Slovenian-style polka (also known as Cleveland Style polka) is an American style of polka in the Slovenian tradition. It is usually associated with Cleveland and other Midwestern cities.

Instruments
The Slovenian style polka band always includes a piano accordion, chromatic accordion, or the Diatonic button accordion (also called a "button box"). Sometimes an accordion called the Half Chromatic, often abbreviated half-chrom, is used. This accordion has a right side similar to a three-row B-system chromatic accordion, but a bass side similar to the Diatonic button accordion.

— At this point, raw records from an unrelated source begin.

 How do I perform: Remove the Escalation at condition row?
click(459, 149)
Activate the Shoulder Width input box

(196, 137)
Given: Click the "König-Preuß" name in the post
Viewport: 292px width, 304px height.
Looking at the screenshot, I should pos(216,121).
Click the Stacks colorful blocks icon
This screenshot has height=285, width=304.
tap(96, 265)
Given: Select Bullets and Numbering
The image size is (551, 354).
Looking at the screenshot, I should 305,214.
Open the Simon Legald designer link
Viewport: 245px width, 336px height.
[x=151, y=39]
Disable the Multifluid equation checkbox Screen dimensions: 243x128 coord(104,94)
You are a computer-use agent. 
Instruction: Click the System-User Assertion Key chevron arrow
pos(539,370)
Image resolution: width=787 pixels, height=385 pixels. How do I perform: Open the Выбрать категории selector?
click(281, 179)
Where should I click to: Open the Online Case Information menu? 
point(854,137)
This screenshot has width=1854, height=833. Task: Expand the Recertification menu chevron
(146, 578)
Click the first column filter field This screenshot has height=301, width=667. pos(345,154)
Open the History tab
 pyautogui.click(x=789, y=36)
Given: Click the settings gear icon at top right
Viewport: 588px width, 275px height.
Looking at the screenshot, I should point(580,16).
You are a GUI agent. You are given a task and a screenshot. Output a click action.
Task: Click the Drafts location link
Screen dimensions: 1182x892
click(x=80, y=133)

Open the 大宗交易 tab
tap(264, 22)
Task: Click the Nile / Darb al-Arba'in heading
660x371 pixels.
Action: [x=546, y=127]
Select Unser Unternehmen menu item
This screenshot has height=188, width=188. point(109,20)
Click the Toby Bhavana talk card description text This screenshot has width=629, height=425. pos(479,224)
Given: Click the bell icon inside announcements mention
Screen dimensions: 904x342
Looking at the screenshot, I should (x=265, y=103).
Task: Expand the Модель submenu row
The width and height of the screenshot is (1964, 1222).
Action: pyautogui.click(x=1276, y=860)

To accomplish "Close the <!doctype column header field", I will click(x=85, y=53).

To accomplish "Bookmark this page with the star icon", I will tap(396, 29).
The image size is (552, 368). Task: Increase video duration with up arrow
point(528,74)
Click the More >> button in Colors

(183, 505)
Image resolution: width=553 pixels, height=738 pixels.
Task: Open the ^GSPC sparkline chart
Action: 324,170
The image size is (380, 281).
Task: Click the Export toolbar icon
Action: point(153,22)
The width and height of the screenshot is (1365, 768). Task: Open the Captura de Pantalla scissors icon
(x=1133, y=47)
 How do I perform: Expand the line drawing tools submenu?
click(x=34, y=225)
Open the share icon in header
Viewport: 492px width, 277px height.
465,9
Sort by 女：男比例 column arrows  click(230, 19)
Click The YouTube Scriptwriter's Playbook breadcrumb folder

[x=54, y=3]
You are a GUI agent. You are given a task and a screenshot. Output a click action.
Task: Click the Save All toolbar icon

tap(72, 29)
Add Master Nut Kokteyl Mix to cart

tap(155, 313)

Some bands in Slovenia use keyboard instead of accordion. The other melody instrument is a saxophone or clarinet, and the rhythm instruments include drums, bass, and guitar or banjo. Avsenik brothers add a trumpet, too. The Slovenian style polka in the United States of America came about when immigrants from Slovenia taught the old songs to their children. Those children, as adults, translated the old songs from Slovene into English, and arranged them in a polka beat. This began the oral tradition of Cleveland-style polka music.

History
At first Slovenian style polka was just music for ethnic clubs and union halls, but the commercial success of Frankie Yankovic (Jankovič) and other musicians soon introduced the genre to a wider audience. William Lausche incorporated the elements of classical music and early jazz at which point the style took on a type of swing that can be heard in his piano playing, even on some early Yankovic recordings. Johnny Pecon and Lou Trebar consequently extended the style to its farthest reaches harmonically, including blue notes, substitutions and compounded symbolism, elements of whole-tone scales, modality, borrowed and altered chords homophonically or in the implied or broken form and compounded and odd rhythmic embellishments or reductions, in addition to the use of structural and textural dynamics and phrasing that had up to that point never been utilized to such a degree.

In addition to Frankie Yankovic, the most important pioneers in developing this style of music include Matt Hoyer, Dr. William Lausche, Johnny Pecon, Lou Trebar, Johnny Vadnal, Eddie Habat, and Kenny Bass.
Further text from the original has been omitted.